**Article**:
Saturday, October 24, 2020

Floating Point Addition / Subtraction

Floating Point Representation in digital systems follows the IEEE-754 format. Let us see how to perform addition / subtraction on floating numbers represented in this format.

The operation that will be performed is addition. To perform subtraction, invert the sign bit of the number to be subtracted and send it to the floating point adder.

Algorithm (Verilog approach):


Obtain the two numbers to be added in IEEE-754 single precision format. 
The number will be of the form: {sign (1-bit), exponent (8-bits), mantissa (23-bits)} = Total 32-bits
To automate this number conversion, you can use the h-schmidt converter.

Note: When we say mantissa, it does not consider the 'implicit 1' that is present before the decimal point. However for computations, we include the mantissa with the 'implicit 1', perform the required computations and then discard the implicit 1. 

For the below algorithm, the word mantissa represents {1'b1, 23-bit mantissa} = 24-bits
  1. Compare the exponents of the two numbers. Find the absolute difference (abs_diff) of the two exponents.
  2. Now shift right the mantissa of the number with smaller exponent by abs_diff times so that now the exponents become equal. This is the exponent value of the sum.
  3. Check the sign bit of the two numbers. If both are positive, add the two mantissas. If negative, then subtract the mantissas accordingly. If borrow has occurred during subtraction, take 2s complement of the mantissa.
  4. Call the obtained mantissa as sum_mantissa. The sum will contain 25-bits to accommodate overflow.
  5. Now the sum_mantissa needs to be normalized if needed. As we know, the sum_mantissa includes the implicit 1. This implicit 1 needs to be at bit location sum_mantissa[23] to comply with IEEE-754 format. If sum_mantissa[23] = 1, then no normalization is required.
  6. For achieving this, search for the first 1 occurring in sum_mantissa traversing right from MSB. Shift sum_mantissa in such a way that this 1 occurs at location sum_mantissa[23]. According to the shifts, the exponent of sum must also be adjusted.
  7. Now discard the implicit 1 and consider only the lower 23-bits of sum_mantissa. This will be the final value of sum_mantissa.
  8. Thus we have calculated the sign, exponent and mantissa of the sum. Combining the three in IEEE-754 format, we will have obtained the final result.

**Entries shown**:
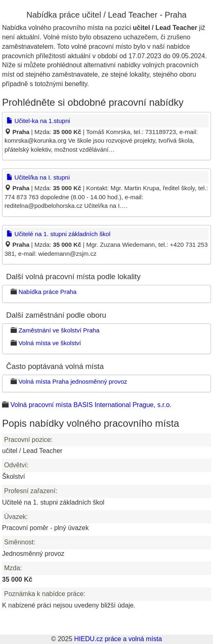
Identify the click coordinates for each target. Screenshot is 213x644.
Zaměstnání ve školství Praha (59, 330)
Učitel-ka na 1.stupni (38, 121)
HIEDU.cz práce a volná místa (118, 639)
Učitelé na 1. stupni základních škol (58, 234)
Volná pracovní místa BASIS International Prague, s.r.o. (91, 405)
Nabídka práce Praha (48, 291)
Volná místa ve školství (50, 343)
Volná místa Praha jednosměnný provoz (73, 381)
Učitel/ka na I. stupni (38, 177)
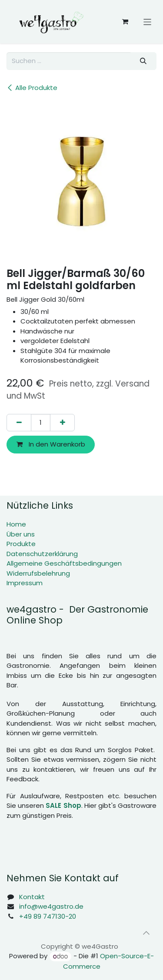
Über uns (20, 534)
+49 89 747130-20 (47, 916)
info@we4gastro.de (51, 906)
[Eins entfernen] (19, 423)
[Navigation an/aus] (147, 21)
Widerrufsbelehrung (38, 573)
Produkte (21, 543)
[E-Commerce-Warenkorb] (125, 22)
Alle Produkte (32, 87)
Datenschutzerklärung (42, 553)
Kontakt (32, 897)
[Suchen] (143, 61)
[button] (146, 933)
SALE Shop (63, 805)
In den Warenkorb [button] (51, 444)
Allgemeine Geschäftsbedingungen (64, 563)
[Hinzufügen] (62, 423)
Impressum (24, 583)
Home (16, 524)
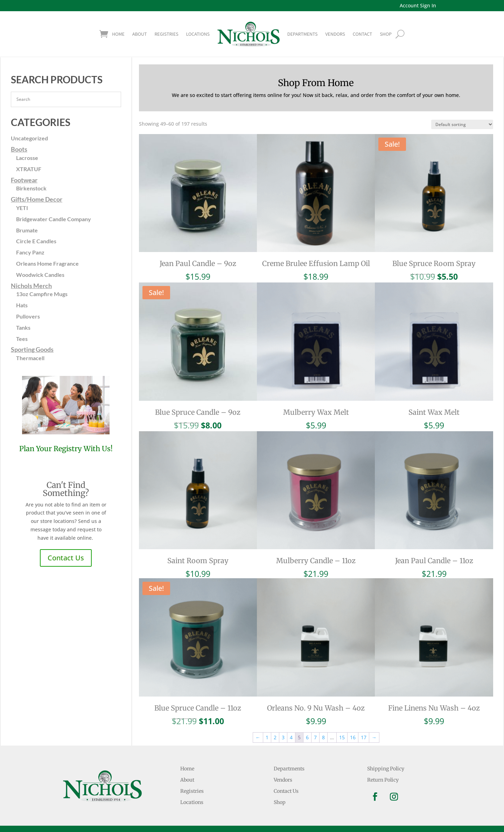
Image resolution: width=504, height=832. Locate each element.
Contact (362, 34)
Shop (280, 802)
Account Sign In (418, 5)
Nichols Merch (31, 286)
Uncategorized (29, 138)
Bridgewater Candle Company (54, 219)
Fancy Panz (30, 252)
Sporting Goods (32, 349)
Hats (22, 305)
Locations (198, 34)
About (139, 34)
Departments (302, 34)
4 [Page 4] (291, 737)
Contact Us (66, 558)
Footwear (24, 180)
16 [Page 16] (353, 737)
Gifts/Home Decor (36, 199)
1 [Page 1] (267, 737)
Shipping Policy (386, 769)
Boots (19, 149)
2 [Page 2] (275, 737)
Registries (166, 34)
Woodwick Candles (40, 274)
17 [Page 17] (364, 737)
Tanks (23, 327)
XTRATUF (29, 169)
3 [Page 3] (283, 737)
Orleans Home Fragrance (47, 263)
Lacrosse (27, 158)
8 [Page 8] (323, 737)
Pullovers (28, 316)
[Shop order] (462, 124)
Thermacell (30, 358)
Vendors (335, 34)
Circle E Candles (36, 241)
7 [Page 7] (315, 737)
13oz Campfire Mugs (42, 294)
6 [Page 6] (307, 737)
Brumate (27, 230)
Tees (22, 338)
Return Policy (383, 780)
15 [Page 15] (342, 737)
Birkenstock (31, 188)
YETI (22, 208)
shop (386, 34)
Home (118, 34)
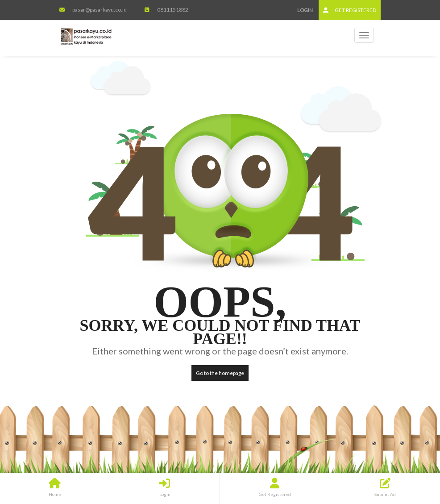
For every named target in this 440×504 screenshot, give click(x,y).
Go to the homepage (220, 373)
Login (305, 10)
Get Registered (349, 10)
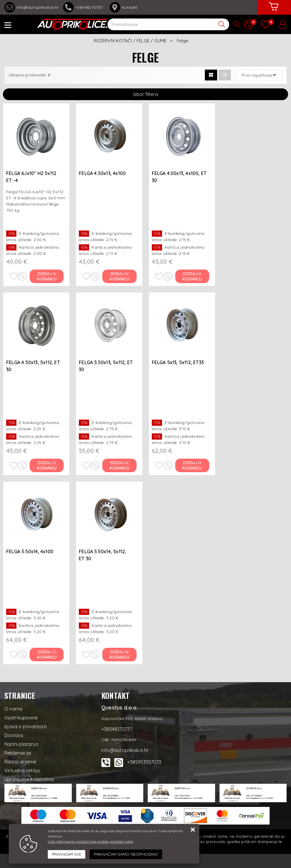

**Problems**:
A) Name each field that makes up a number in IEEE-754 single precision format, as given in the floating point addition article, along with its bit width.
B) Copy the part of the records that starts with the line containing "info@we4gastro.de (51, 906)" and runs through the end of the records, leaving out the pictures.

**Responses per task**:
A)
Sign: 1 bit
Exponent: 8 bits
Mantissa: 23 bits

B)
info@we4gastro.de (51, 906)
[Eins entfernen] (19, 423)
[Navigation an/aus] (147, 21)
Widerrufsbelehrung (38, 573)
Produkte (21, 543)
[E-Commerce-Warenkorb] (125, 22)
Alle Produkte (32, 87)
Datenschutzerklärung (42, 553)
Kontakt (32, 897)
[Suchen] (143, 61)
[button] (146, 933)
SALE Shop (63, 805)
In den Warenkorb [button] (51, 444)
Allgemeine Geschäftsbedingungen (64, 563)
[Hinzufügen] (62, 423)
Impressum (24, 583)
Home (16, 524)
Image resolution: width=504, height=832. Locate each element.
Contact (362, 34)
Shop (280, 802)
Account Sign In (418, 5)
Nichols Merch (31, 286)
Uncategorized (29, 138)
Bridgewater Candle Company (54, 219)
Fancy Panz (30, 252)
Sporting Goods (32, 349)
Hats (22, 305)
Locations (198, 34)
About (139, 34)
Departments (302, 34)
4 [Page 4] (291, 737)
Contact Us (66, 558)
Footwear (24, 180)
16 [Page 16] (353, 737)
Gifts/Home Decor (36, 199)
1 [Page 1] (267, 737)
Shipping Policy (386, 769)
Boots (19, 149)
2 [Page 2] (275, 737)
Registries (166, 34)
Woodwick Candles (40, 274)
17 [Page 17] (364, 737)
Tanks (23, 327)
XTRATUF (29, 169)
3 [Page 3] (283, 737)
Orleans Home Fragrance (47, 263)
Lacrosse (27, 158)
8 [Page 8] (323, 737)
Pullovers (28, 316)
[Shop order] (462, 124)
Thermacell (30, 358)
Vendors (335, 34)
Circle E Candles (36, 241)
7 [Page 7] (315, 737)
13oz Campfire Mugs (42, 294)
6 [Page 6] (307, 737)
Brumate (27, 230)
Tees (22, 338)
Return Policy (383, 780)
15 [Page 15] (342, 737)
Birkenstock (31, 188)
YETI (22, 208)
shop (386, 34)
Home (118, 34)
For every named target in this 440×504 screenshot, give click(x,y).
Go to the homepage (220, 373)
Login (305, 10)
Get Registered (349, 10)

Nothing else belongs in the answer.